§ Work required
Extract every line in the entries below that contains the word "label", matching its uppercase and lowercase letters exactly.

§ Material for this task
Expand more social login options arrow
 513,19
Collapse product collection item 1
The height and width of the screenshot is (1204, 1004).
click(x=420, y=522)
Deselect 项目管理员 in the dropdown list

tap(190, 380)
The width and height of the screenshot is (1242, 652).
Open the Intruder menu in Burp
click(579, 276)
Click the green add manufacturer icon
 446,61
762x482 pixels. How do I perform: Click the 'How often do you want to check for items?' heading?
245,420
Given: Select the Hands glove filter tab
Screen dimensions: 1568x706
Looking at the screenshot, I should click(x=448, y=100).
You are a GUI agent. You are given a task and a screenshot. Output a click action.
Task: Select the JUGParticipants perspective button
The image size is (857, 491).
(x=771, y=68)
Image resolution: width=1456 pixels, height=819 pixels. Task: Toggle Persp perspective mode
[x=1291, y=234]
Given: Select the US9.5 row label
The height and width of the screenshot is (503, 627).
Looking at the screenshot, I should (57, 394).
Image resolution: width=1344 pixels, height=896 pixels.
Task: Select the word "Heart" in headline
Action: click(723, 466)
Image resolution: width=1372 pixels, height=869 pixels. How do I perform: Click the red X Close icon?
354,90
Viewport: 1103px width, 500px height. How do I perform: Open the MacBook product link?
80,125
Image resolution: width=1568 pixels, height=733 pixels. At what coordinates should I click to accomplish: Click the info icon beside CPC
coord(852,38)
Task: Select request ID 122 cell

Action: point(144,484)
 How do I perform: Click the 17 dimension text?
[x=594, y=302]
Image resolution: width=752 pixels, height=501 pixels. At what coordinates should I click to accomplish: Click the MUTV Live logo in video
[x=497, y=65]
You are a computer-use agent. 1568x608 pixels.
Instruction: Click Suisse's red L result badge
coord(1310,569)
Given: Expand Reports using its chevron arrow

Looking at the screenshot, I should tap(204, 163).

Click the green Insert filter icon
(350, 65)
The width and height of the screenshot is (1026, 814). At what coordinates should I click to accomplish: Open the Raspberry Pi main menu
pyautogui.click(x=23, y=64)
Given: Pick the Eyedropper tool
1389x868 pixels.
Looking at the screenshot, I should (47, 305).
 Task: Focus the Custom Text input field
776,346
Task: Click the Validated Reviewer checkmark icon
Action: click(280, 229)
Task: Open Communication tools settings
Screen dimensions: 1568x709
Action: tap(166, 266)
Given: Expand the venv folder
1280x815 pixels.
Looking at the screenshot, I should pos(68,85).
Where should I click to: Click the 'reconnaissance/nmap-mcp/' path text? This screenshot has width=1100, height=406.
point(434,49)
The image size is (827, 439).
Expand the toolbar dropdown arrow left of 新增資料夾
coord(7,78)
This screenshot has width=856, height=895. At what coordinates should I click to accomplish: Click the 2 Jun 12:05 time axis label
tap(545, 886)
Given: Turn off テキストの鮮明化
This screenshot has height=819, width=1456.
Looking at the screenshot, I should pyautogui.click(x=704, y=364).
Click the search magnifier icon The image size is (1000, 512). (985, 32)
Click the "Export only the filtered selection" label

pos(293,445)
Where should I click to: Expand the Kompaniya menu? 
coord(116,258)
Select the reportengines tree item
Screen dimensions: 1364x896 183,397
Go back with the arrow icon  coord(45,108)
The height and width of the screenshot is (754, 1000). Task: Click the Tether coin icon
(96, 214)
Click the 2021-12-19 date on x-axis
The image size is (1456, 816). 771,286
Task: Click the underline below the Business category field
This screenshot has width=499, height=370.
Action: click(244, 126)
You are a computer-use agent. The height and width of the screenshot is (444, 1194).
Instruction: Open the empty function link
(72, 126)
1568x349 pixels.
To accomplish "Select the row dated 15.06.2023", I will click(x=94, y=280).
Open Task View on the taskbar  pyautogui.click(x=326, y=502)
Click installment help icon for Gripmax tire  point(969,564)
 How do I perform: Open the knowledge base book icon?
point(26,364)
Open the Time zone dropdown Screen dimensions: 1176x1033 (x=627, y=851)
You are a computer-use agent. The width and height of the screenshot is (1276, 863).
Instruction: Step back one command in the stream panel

§ Correct response
Given: Select the US9.5 row label
This screenshot has width=856, height=895. At what coordinates should I click to accomplish: Click the 2 Jun 12:05 time axis label
Click the "Export only the filtered selection" label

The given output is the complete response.